I do wonder whether all the love letters, phone calls, etc. take away from the spirit of waiting for match day, but maybe that's just sour grapes talking....
 
This is a bad idea for the same reason that the pre-match is a bad idea. You trade all of your flexibility and ability to optimize for a guarantee that you will have a job. The information asymmetry is overwhelming, and none of it is in the applicant's favor. As it is now, you get to go to your favorite program that will have you based on their and other people's preferences. That's a pretty good deal.

Now, I can see there would be some sort of advantage to more open negotiations around salary and benefits, sure. And it would prevent rather shady things from happen, including this story, which I don't think I have told before on the forum, and have kept pretty quiet about otherwise:

My wife, who is now a law student, was taking post-bacc pre-med classes while I was in med school. She was planning on taking the MCAT the spring of my M4 year. I had one program (that I liked quite a bit anyway, but did not wind up ranking #1) attached to a top 10 medical school tell me that if I came there, they would guarantee me she would have a spot in the medical school, as several of the key faculty I knew were on the admissions committee (not just that they would advocate for her, that they would promise it). Granted, at that point, she had a 4.0 in her science classes, and is now at a top 10 law school, so she's probably pretty worthy, but she hadn't even taken the MCAT yet. Now, you could say there would be no way for me to necessarily hold them to it, but we both knew that if they didn't follow through on a promise like that that I would easily have the option to leave for child fellowship (and this was even intimated by them, as an assurance that they would follow through). To add to the shadiness, the offer was made while a faculty was driving me from one hospital to the next gratuitously (i.e., this wasn't the standard procedure). And it was all in the context of "we had a meeting the other day, and we decided to make you this offer."

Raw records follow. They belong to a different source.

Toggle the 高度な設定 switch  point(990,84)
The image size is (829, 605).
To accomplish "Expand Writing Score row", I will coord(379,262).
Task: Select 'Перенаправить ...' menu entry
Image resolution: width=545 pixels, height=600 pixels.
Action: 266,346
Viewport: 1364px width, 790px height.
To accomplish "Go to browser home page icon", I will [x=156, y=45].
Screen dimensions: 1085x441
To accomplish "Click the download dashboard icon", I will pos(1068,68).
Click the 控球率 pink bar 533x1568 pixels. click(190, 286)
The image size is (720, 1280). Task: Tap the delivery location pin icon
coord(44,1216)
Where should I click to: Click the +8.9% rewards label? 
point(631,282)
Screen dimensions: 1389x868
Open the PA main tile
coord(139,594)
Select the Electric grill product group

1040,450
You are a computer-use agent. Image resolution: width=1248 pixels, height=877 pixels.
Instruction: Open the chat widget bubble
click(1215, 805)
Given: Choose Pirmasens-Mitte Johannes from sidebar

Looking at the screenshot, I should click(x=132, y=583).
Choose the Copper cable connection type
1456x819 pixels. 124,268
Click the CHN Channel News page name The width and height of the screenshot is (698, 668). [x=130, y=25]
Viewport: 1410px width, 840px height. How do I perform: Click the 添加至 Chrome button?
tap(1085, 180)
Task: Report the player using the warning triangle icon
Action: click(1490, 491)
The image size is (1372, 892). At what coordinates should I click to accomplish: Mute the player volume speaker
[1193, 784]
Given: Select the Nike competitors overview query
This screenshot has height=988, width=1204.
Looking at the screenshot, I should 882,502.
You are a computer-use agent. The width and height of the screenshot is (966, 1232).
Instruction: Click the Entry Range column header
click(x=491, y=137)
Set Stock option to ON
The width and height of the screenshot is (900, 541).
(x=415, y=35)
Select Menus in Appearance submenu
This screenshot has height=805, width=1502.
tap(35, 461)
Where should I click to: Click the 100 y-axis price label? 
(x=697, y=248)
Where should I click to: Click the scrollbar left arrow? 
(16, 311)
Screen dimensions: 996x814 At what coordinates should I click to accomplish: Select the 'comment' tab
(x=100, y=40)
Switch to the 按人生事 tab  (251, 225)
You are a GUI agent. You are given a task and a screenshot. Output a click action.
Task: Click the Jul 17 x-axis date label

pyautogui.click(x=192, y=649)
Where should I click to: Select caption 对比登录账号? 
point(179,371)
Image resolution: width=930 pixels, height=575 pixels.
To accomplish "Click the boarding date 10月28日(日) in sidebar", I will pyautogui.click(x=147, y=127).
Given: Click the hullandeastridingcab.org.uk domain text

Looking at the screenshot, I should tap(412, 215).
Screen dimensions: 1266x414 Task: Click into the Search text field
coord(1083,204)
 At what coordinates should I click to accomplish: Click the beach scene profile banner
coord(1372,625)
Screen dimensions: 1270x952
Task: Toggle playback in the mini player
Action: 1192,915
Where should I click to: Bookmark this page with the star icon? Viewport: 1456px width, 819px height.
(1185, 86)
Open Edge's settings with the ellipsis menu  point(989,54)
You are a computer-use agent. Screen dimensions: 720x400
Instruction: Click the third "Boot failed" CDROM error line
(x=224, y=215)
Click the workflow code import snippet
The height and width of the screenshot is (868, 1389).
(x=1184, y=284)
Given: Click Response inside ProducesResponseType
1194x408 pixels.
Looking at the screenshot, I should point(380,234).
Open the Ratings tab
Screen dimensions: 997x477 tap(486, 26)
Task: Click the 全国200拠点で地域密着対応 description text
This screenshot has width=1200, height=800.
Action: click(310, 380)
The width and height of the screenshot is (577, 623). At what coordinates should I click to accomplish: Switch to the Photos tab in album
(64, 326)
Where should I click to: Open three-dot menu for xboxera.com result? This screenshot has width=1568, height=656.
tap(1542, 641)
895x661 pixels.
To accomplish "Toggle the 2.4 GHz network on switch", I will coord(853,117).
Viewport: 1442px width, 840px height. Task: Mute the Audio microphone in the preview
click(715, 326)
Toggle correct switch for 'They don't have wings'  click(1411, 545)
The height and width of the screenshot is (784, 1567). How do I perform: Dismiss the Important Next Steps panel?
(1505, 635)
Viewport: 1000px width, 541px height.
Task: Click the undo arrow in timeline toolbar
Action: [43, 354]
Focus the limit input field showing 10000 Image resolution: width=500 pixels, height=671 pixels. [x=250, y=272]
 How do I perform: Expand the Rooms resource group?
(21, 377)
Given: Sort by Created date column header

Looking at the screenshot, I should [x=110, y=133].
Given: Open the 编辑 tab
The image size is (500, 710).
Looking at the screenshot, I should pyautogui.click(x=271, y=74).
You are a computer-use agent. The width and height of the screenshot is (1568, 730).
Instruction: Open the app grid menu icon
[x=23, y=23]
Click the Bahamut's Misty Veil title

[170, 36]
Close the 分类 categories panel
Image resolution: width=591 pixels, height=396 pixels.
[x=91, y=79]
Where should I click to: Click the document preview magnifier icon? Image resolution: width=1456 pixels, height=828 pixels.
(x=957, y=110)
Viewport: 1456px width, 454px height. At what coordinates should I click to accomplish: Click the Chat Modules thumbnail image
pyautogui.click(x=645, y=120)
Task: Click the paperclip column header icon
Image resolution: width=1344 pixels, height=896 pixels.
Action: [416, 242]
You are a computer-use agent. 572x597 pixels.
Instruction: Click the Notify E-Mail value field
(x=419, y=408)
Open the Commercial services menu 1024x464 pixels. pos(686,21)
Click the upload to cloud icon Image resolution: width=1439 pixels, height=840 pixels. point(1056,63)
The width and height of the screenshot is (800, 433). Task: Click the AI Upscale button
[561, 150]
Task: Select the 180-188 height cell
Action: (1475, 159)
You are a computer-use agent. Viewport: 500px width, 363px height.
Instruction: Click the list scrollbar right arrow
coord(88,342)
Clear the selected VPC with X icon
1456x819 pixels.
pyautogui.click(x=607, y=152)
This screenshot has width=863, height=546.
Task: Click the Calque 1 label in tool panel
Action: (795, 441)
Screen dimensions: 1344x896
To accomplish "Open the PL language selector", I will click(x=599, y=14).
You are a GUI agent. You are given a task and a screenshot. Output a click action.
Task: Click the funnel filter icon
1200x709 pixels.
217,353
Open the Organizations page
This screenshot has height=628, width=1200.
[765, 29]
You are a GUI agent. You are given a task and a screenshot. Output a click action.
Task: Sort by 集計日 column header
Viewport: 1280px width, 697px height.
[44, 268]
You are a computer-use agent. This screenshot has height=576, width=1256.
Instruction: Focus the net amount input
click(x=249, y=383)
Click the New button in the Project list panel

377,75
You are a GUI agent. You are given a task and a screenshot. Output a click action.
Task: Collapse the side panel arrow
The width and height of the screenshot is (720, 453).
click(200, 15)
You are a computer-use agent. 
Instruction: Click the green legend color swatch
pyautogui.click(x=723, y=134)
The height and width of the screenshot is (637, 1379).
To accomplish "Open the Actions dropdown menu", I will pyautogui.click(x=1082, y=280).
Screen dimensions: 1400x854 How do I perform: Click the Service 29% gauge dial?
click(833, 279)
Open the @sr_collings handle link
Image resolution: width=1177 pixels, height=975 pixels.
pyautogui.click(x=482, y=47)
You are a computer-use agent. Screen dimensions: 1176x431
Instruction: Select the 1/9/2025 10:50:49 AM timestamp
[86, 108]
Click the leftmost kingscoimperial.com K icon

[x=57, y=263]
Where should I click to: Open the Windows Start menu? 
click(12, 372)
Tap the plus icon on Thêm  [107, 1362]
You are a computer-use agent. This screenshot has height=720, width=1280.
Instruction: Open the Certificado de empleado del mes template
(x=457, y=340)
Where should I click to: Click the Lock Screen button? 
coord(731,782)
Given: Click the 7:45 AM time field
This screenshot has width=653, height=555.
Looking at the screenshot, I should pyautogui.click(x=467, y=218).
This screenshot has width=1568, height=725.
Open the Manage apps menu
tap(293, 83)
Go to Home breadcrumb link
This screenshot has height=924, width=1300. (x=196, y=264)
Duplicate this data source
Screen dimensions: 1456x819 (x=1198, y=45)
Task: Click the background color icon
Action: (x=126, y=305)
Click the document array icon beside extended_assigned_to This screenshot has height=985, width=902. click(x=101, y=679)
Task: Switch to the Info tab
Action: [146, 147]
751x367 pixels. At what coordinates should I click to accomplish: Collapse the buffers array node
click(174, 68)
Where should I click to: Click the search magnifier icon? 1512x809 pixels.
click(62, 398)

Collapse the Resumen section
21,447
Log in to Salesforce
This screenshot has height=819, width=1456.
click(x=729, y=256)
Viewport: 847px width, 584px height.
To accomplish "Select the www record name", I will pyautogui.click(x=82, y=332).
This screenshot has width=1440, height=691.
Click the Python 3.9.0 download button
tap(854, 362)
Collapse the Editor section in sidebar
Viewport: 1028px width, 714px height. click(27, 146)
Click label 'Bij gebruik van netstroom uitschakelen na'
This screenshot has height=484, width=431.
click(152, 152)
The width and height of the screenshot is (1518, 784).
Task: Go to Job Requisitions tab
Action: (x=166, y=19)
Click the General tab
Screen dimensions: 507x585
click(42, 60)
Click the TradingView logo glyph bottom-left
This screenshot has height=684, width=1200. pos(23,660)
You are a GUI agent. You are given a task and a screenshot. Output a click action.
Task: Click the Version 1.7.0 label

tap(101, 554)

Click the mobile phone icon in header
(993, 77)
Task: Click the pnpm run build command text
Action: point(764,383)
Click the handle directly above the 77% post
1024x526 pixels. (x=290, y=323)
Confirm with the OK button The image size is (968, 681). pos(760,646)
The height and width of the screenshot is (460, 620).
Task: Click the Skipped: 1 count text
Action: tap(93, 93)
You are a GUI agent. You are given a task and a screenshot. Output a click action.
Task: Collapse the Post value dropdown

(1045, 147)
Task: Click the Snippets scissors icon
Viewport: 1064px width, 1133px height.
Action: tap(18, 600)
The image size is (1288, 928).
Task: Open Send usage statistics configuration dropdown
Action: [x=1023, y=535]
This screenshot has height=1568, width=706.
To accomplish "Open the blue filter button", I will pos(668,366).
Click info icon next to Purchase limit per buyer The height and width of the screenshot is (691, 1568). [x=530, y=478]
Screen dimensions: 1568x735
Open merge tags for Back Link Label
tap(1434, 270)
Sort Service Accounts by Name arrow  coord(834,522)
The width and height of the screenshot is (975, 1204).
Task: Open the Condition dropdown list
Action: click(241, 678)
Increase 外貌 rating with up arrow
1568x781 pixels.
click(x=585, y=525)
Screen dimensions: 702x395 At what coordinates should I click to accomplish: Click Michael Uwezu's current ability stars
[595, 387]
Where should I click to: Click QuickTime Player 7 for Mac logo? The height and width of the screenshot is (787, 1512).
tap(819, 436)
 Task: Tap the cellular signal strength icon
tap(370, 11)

This entirely turned my wife off. She didn't want any favors like that, and the idea of riding my coattails was some part of why she eventually decided not to apply to medical school, and about two years later she wound up acing the LSAT and is now on a good scholarship with two top 10 law schools having a bidding war for her. As she only is interested in public work, scholarships are pretty important.

I doubt such proposed deals are so uncommon, so being able to negotiate more openly for salary and benefits might discourage otherwise less-than-perfectly-ethical things from being pursued. But otherwise the Match is a pretty applicant-friendly program. And I guess if my wife didn't mind deals made in smoky backrooms, it would have been pretty sweet for us too.